A week ago, ReadWriteWeb published an interesting poll, entitled, "Poll: Which Web Office Suite Would You Pay For? Adobe or Google?" At the moment, out of 519 votes cast, 22% (114 votes) were for Adobe, 38% (199 votes) were for Google, and the greatest percentage, 40% (206 votes) were for neither. A number of commenters took the article to task for failing to point out ThinkFree and Zoho, two startups that offer productivity suites. ReadWriteWeb replied, "...we intentionally left them out so as not to dilute the vote between the two companies that are arguably industry giants as opposed to (awesome!) startups."
The problem with such open polls is you never really know the survey universe--it could include some Adobe or Google employees, hoping to tilt the results; it could include many respondents from SMBs, rather than large enterprises; and so on. Probably the more interesting part of the article is the comments, as they highlight many of the viewpoints I hear from clients. Here is a sampling:
- "The only office suite I'd *pay* for is Microsoft's. If it's online, it better be free. That's how the web works, ya know?"
- "They'll likely choose Microsoft's "cloud" version of Office, which will eventually be offered."
- "Google Apps for me. At around $50.00 per year for a Premium account, you really can't compare that to Adobe's. Google provides a robust and stable platform for my business needs."
- "Google has demonstrated a solid commitment to the Apps offering with continuous improvement. The Acrobat apps have been very slow to materialize and seem to emphasize form over function.With the exception of heavy spreadsheeting, Google Apps are just about ready for primetime. The sharing features really change the game from MS Office."
- "If I wasn't such a dedicated Google user I would definitely want to check out this Adobe Suite. Google Docs has been great for the last few years, but the product has hardly advanced over this time. It is getting frustrating dealing with the same problems this long. Maybe it is time to see what Adobe has got.."
- "The performance of any online productivity suite will be awful compared to a native desktop app. I highly doubt anyone will shell out money for a cloud based app when MS Office is so reasonably priced and works so well. That being said, if I had to choose between the two, I would pick Adobe. They have been making software much longer than Google, and their products speak for themselves."

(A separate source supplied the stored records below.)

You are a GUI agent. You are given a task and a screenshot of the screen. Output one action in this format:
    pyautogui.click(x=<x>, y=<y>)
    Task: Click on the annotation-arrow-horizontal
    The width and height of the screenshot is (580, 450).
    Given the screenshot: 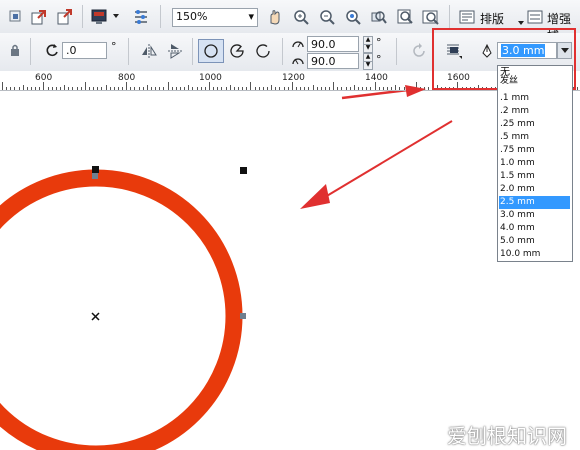 What is the action you would take?
    pyautogui.click(x=375, y=96)
    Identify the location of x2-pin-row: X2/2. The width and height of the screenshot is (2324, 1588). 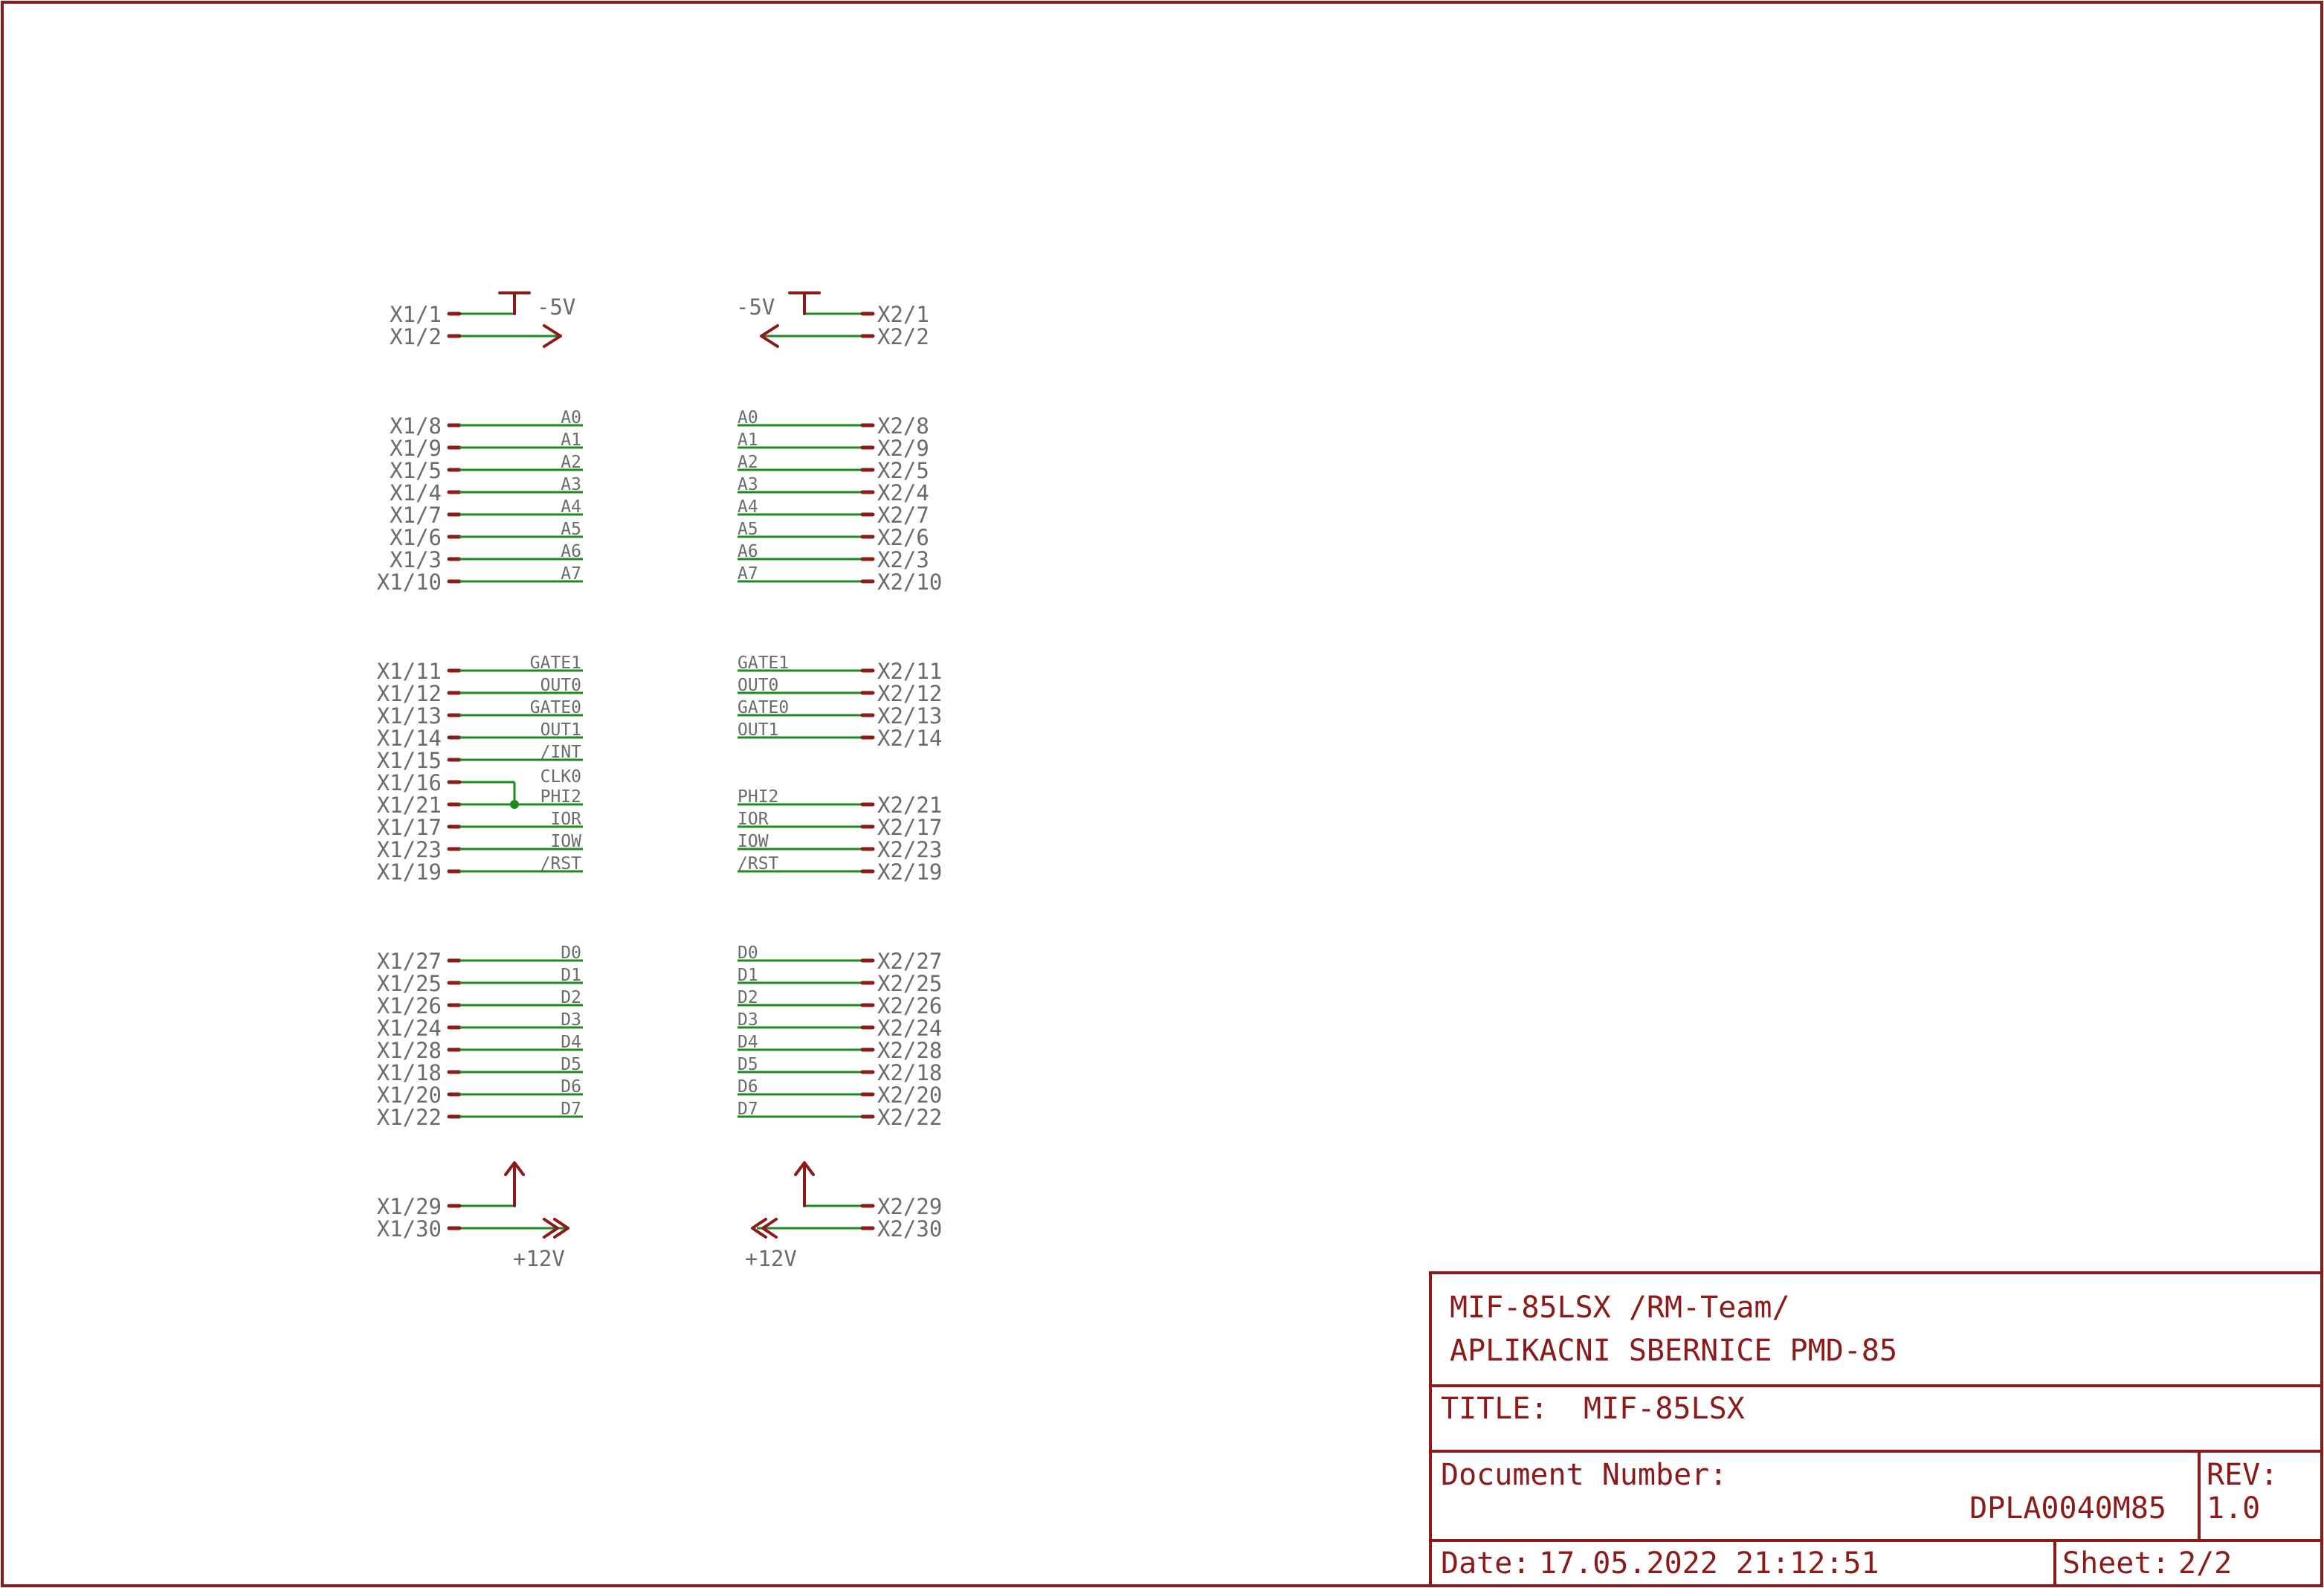
(894, 336).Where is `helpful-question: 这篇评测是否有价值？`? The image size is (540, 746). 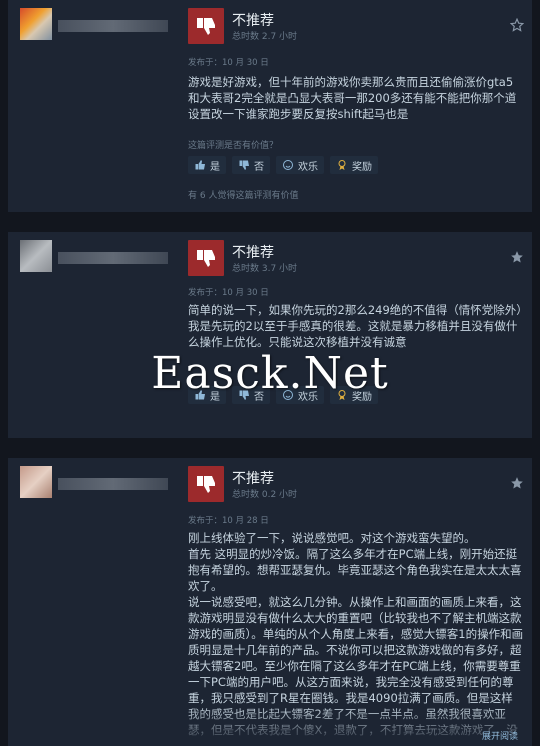 helpful-question: 这篇评测是否有价值？ is located at coordinates (234, 146).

- "A discussion on the best office suite without mentioning Zoho is like talking about the best basketball player who ever played without mentioning Jordan."
- "Zoho gets my vote. Their spreadsheet and docs apps kill Google Apps."
- "I certainly do not need an online office suite. I have everything I need right here on my computer. I feel that my privacy would be threatened if I used online office suites. The less personal and business information I have online, the better. And why should I trust that these big Internet companies won't change their privacy policies in the future."
So let's sit back and discern the pattern here. One commenter votes for the incumbent, Microsoft, and its forthcoming online versions of Word, Excel, PowerPoint, and OneNote. You have one commenter say Google has continually improved Google Apps; you have the next commenter say "the product has hardly advanced." Others point out that Zoho is the functionality leader; the last commenter says he'd never use an online suite.
The pattern here is there is no pattern. This market is so new and volatile that there is no accepted wisdom on where to go (which is why I'm writing reports on the current state of the online and offline productivity suites so companies can get their bearings.) Perhaps the only pattern is that people are talking about options to Microsoft Office--something they never did four years ago.